VarianceUncertainty

class astropy.nddata.VarianceUncertainty(array=None, copy=True, unit=None)[source]

Bases: _VariancePropagationMixin, NDUncertainty

Variance uncertainty assuming first order Gaussian error propagation.

This class implements uncertainty propagation for addition, subtraction, multiplication and division with other instances of VarianceUncertainty. The class can handle if the uncertainty has a unit that differs from (but is convertible to) the parents NDData unit. The unit of the resulting uncertainty will be the square of the unit of the resulting data. Also support for correlation is possible but requires the correlation as input. It cannot handle correlation determination itself.

Parameters:
args, kwargs

see NDUncertainty

Examples

Compare this example to that in StdDevUncertainty; the uncertainties in the examples below are equivalent to the uncertainties in StdDevUncertainty.

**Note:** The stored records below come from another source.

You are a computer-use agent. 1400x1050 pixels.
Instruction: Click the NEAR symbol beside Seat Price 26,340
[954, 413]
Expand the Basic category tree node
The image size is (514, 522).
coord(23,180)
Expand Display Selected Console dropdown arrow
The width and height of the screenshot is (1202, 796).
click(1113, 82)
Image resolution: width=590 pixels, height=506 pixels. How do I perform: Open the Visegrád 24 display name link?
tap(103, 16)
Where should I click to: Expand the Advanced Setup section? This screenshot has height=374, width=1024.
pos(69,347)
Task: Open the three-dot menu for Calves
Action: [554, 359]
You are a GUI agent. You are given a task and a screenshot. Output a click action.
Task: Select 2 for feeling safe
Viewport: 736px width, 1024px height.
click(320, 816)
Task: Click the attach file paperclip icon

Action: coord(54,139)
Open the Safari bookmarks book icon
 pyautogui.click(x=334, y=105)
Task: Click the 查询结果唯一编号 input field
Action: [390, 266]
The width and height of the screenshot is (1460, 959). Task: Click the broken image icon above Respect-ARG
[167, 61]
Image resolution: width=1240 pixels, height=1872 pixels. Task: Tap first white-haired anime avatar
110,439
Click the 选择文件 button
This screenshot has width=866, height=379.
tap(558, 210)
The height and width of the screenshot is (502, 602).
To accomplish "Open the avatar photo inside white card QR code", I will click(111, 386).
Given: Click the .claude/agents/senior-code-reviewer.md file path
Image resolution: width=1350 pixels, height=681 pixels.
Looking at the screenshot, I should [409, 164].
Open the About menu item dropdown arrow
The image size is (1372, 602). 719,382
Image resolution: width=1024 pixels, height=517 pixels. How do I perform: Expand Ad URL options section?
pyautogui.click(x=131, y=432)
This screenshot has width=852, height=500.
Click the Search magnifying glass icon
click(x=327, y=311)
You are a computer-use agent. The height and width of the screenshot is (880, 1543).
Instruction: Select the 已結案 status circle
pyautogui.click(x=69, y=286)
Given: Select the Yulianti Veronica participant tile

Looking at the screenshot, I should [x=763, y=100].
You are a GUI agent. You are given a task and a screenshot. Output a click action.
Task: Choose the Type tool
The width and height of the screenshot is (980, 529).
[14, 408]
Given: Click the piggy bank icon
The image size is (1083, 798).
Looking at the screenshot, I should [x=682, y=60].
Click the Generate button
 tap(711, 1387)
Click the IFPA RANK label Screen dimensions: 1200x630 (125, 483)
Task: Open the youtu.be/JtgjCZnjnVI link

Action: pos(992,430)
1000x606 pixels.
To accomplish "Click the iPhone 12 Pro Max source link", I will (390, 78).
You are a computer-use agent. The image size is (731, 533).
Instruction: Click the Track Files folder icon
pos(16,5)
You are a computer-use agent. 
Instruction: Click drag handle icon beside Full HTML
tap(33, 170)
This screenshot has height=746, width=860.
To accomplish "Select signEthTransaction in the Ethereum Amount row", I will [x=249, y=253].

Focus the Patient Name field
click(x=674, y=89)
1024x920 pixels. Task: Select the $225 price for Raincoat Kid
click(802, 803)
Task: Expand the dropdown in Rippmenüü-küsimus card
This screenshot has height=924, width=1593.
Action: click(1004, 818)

VarianceUncertainty should always be associated with an NDData-like instance, either by creating it during initialization:

>>> from astropy.nddata import NDData, VarianceUncertainty
>>> ndd = NDData([1,2,3], unit='m',
...              uncertainty=VarianceUncertainty([0.01, 0.01, 0.01]))
>>> ndd.uncertainty  
VarianceUncertainty([0.01, 0.01, 0.01])

or by setting it manually on the NDData instance:

>>> ndd.uncertainty = VarianceUncertainty([0.04], unit='m^2', copy=True)
>>> ndd.uncertainty  
VarianceUncertainty([0.04])

the uncertainty array can also be set directly:

>>> ndd.uncertainty.array = 4
>>> ndd.uncertainty
VarianceUncertainty(4)

Note

The unit will not be displayed.

Attributes Summary

supports_correlated

True : VarianceUncertainty allows to propagate correlated uncertainties.

uncertainty_type

"var" : VarianceUncertainty implements variance.

Attributes Documentation

supports_correlated

True : VarianceUncertainty allows to propagate correlated uncertainties.

correlation must be given, this class does not implement computing it by itself.

uncertainty_type

"var" : VarianceUncertainty implements variance.